▶ Direction 1: According to the Jack Kroll text, which union did Kroll serve as vice president from 1928 to 1966?
▶ Direction 2: Please write out the Jack Kroll text between "- Born: June" and "labor leader (1885–1971)", inclusive.

▶ Text:
● ● ● ● ● ● ●

- Born: June 10, 1885 London, England, U.K
- Died: May 26, 1971 (aged 85) Cincinnati, Ohio, U.S.
- Occupation: Labor leader

= Jack Kroll (labor leader) =

American labor leader (1885–1971)

Jack Kroll (June 10, 1885 – May 26, 1971) was a 20th-century London-born American labor leader. He served as vice president (1928–1966) of the Amalgamated Clothing Workers of America (ACW) under Sidney Hillman, affiliated throughout with either the AFL or CIO or merged AFL–CIO. He also was head of the CIO-PAC (1946–1955), and was close to U.S. Presidents Franklin Delano Roosevelt and Harry S. Truman.

==Background==
Jack Kroll was born in London, United Kingdom, on June 10, 1885 and came with his family to the United States of America in 1886. He became an American citizen in 1892 and studied in public schools in Rochester, New York, from 1890 to 1900.

● ● ● ● ● ● ●

▶ Recorded information:

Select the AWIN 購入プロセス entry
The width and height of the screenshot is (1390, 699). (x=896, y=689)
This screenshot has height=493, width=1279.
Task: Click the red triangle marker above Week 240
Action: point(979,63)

● ● ● ● ● ● ●

▶ Task response 1: The Amalgamated Clothing Workers of America (ACW).

▶ Task response 2:
- Born: June 10, 1885 London, England, U.K
- Died: May 26, 1971 (aged 85) Cincinnati, Ohio, U.S.
- Occupation: Labor leader

= Jack Kroll (labor leader) =

American labor leader (1885–1971)